The 5 Things You’ll Learn From Getting Rid of All Your Stuff

I’ve always prided on myself as being someone who gets by on less stuff. I’ll credit my theater background: moving from month-to-month having to take theater gigs meant you could only possess what would fit in a suitcase or in your car. I managed to hold onto this minimalism for years until I bought my first home in the summer of 2013.

When you buy a house…people will start “gifting” you things to help “fill it up.” Sometimes it will be actual gifts and other times it will be things they can’t bear to donate or throw away. At first it felt good. After all, receiving gifts is awesome, and as a personal finance blogger who never wants to spend money I don’t have to, I love freebies as much as the next person.

But somewhere around the time I came home from NYC, and decided to sell my home, I began to feel suffocated by all my possessions. Literally, suffocated.

Feeling restless and in need of a change, I turned to the internet for help. So, I began to declutter my own life. Here’s what I learned.

Getting Rid of All Your Stuff: You May Need a Buffer Period

I listed my home rather quickly, but that time included a lot of projects on the house and sprucing up rooms to make them more attractive to buyers. Part of the listing process is intentionally taking down your possessions so that people can “imagine” their own items in your house.

Doing this spawned a full out purge throughout my home. Some things were easy to trash and give away. Others I felt torn about and so I remembered a trick I often do with my seasonal clothes and something Cait recently did with her move.

  1. I put everything I’m “on the fence” about keeping in my closet into a bag.
  2. I don’t touch it for six months (or roughly two seasons).
  3. When I take it back out, I instantly know if it is something I have missed and want to keep or if I can toss it. 98% of the time, I toss.

I started boxing up my own possessions and within a month I knew if I wanted to continue to keep them in my home. Sometimes you just need a little buffer period to release and let go.

“I May Need that One Day” is a Lame Excuse

I love my Mom, but she’s the Queen of, “But I may need that one day.” And 95% of the time, she’s right. If she holds onto it long enough, chances are she’ll need it again. It’s how we’ve furnished so many houses and apartments over the years. (Thanks Mom!)

I’ve always prided myself on being a purger. (See the time I spent as a professional organizer in college as proof!) I even have a “one in, one out” rule for my closet.

But just because I’m good at purging doesn’t mean I don’t hold on to more than I should.

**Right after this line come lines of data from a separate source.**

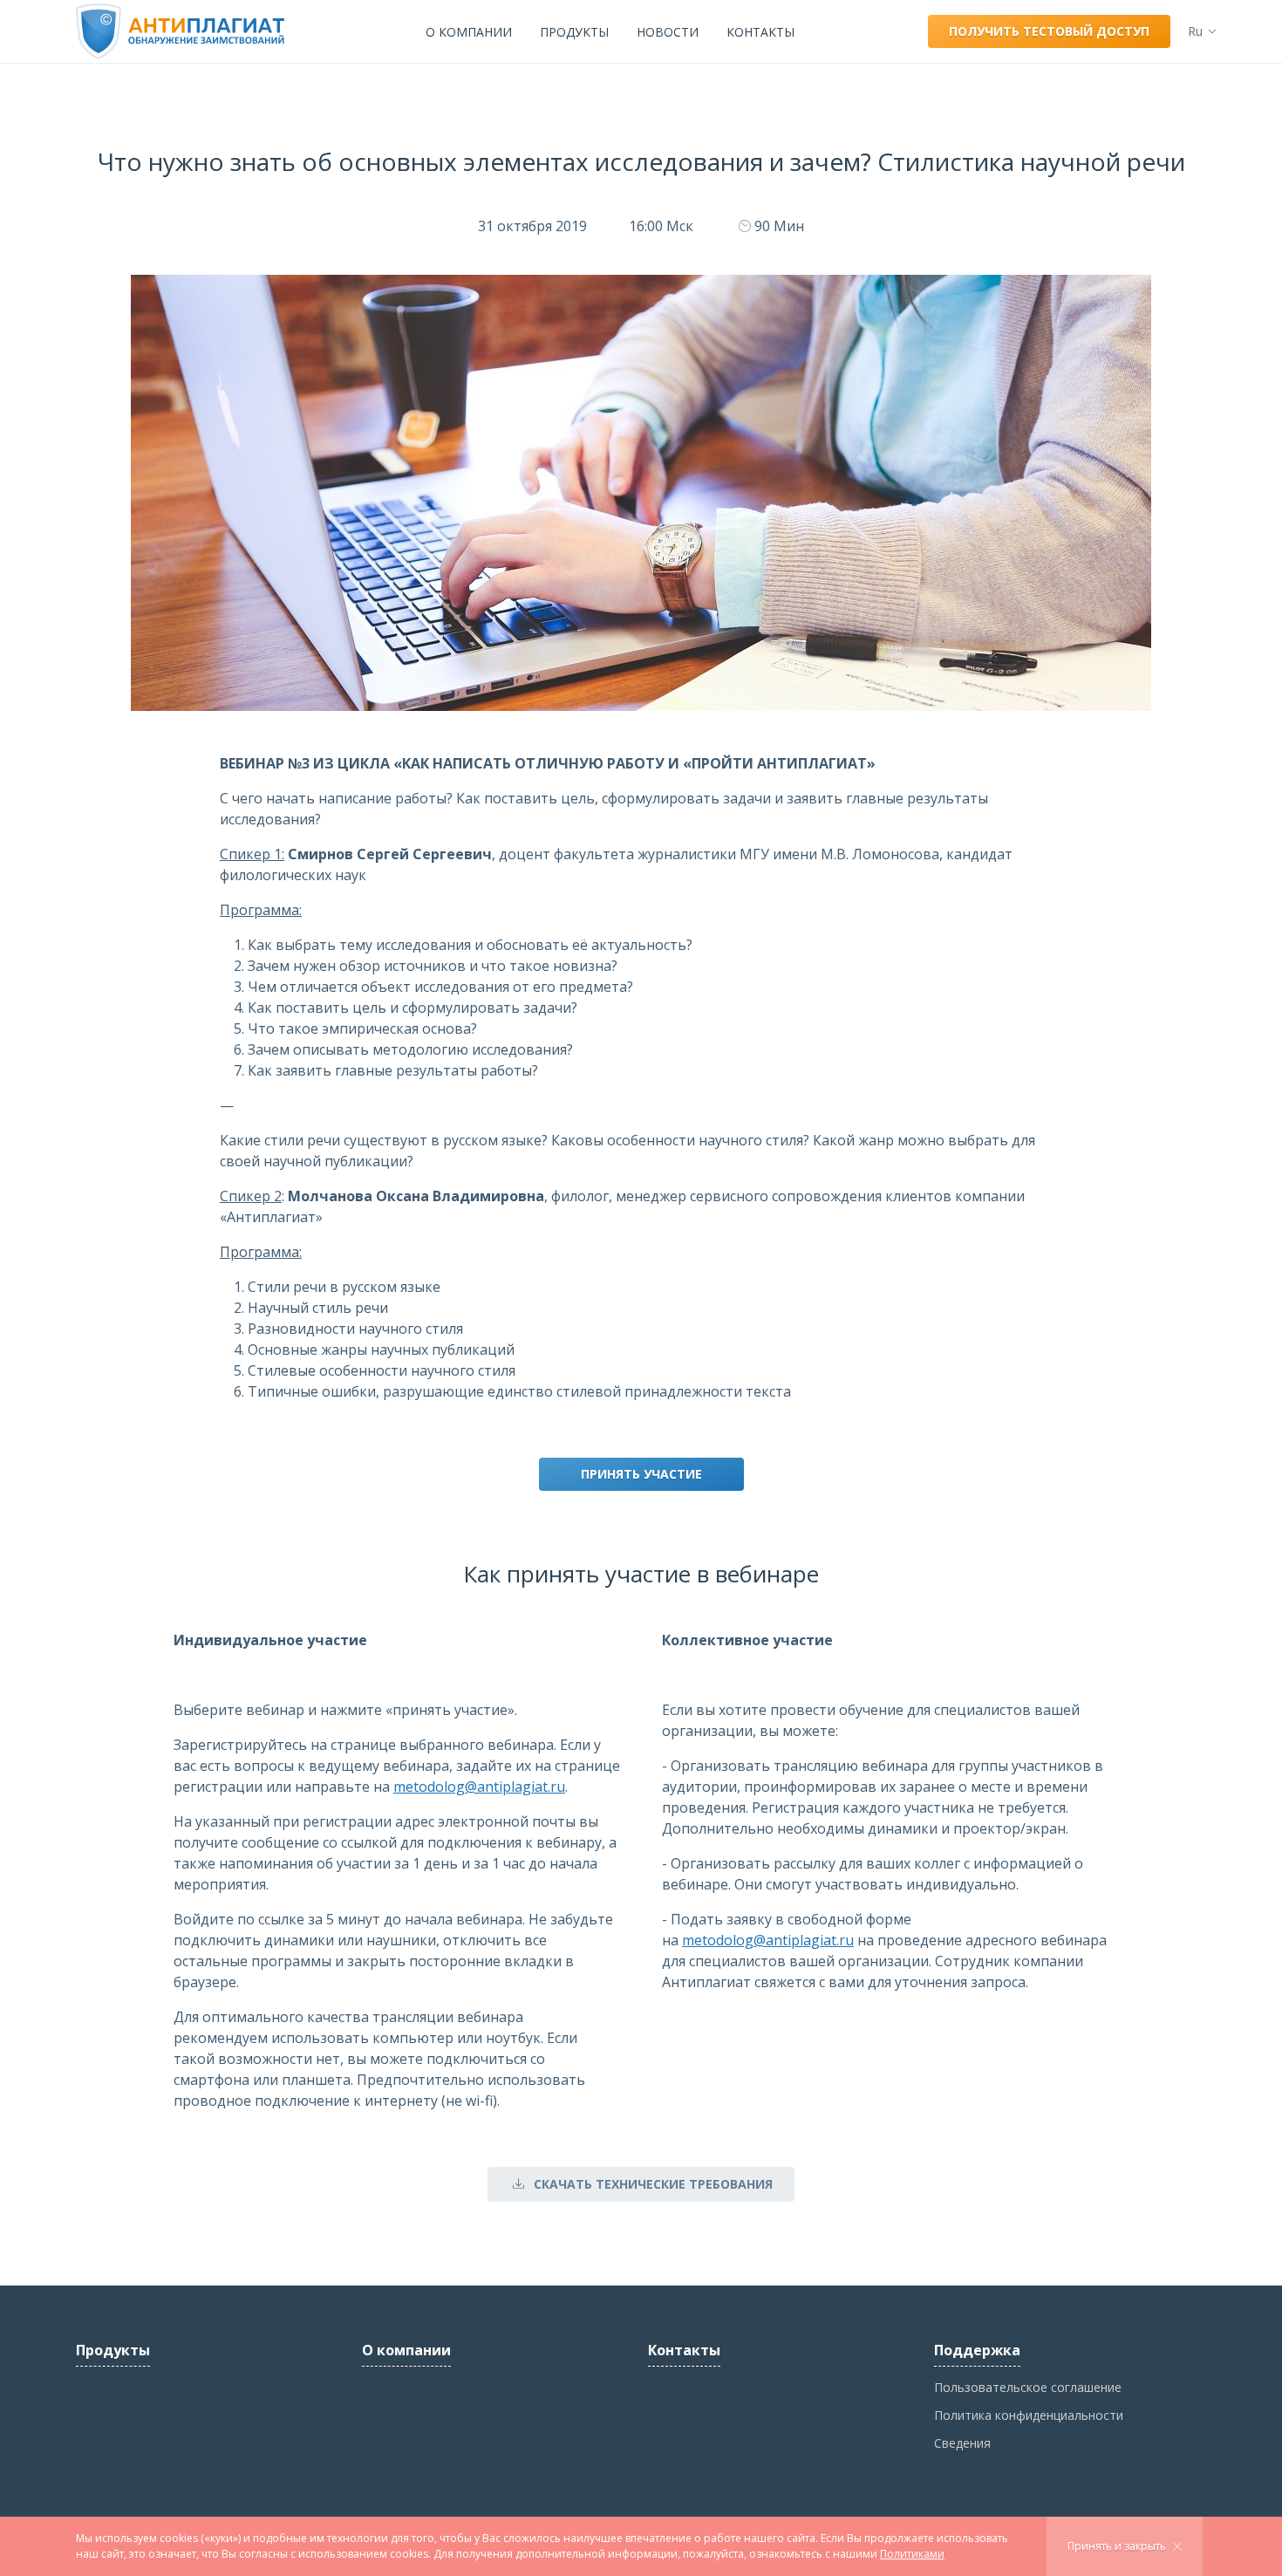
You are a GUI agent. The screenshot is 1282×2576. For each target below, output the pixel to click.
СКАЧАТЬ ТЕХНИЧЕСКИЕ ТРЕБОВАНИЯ (653, 2184)
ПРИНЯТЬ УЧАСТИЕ (641, 1474)
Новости (668, 32)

Last weekend I went on a huge Fall shopping spree and bought 15 new items, which meant that 15 items currently in my closet had to go.  As I was putting my new clothes away, my hands fell on a bunch of my old “office clothes” I used to wear on a weekly basis back when I had a full time corporate job. I haven’t worn those items since, but I found myself repeating my mother’s mantra in my head.

“I may need these clothes just in case I decide to go back to work some day.”

And then I realized I was holding onto these clothes because maybe…sometimes…I don’t actually believe I’ll ever really be able to make it as my own boss.

It may sound a little dramatic to have such a big self-realization in a tiny closet, but it’s the God’s honest truth. The reality of it washed over me in waves: I’ll never actually be a success if I keep planning on failure.

And so went 15 of my snazziest office items to the “donate” pile.

Items Carry Emotional Baggage Too

During the purge I noticed a number of items reminded me of a time in my life I’d rather forget. And I have for the most part put that time behind me, but it’s hard to look at an item or piece of furniture and not think about where it comes from or what it meant.

Why was I holding onto these items? Because I’m cheap and didn’t want to replace. And I didn’t think it bothered me; but truthfully, getting rid of them felt better than cleaning out any of the other items.

Yes, it’ll cost money to replace these items, (I’m talking about a lot of furniture I bought/received when I first moved into this house) but at least when I do I’ll be able to pick out brand new things that I love and choose them on my own terms.

There’s Nothing Like the Unexpected….

I don’t want to go into too many details, but my brother and I recently lost a number of items we put into storage. Was it really upsetting? Not really, because most of the items were in storage for a reason; chief among them being that they weren’t being used.

We had to throw most of what was ruined away and no one shed a tear.  Once it all sat in trash bags, with the space around us so clean and tidy, we wondered why we even kept that stuff in the first place.

It Feels Good to Purge

I like to look at every item I’m giving away as one less thing I have to worry about.

Thanks to my great “summer” purge, I now have 226 less reasons to worry and am running 23% leaner. (Meaning I gave away 23% of my belongings) It felt freeing. Try it.

For now I feel comfortable with what I’ve done but would like to keep going: selling off the bulk of my furniture after I get rid of my house and no longer need those items for staging, continuing to phase out my “Corporate Lauren” clothing, and digitizing my files so I no longer need to keep stacks of paper copies.

I think it is important to yes, spend mindfully and consume less, but also become comfortable with using items for when you need them and they serve you, and then letting them go when those reasons no longer apply.

In the end it’s not so much what (or how much of it) you’re keeping, but why you’re keeping it.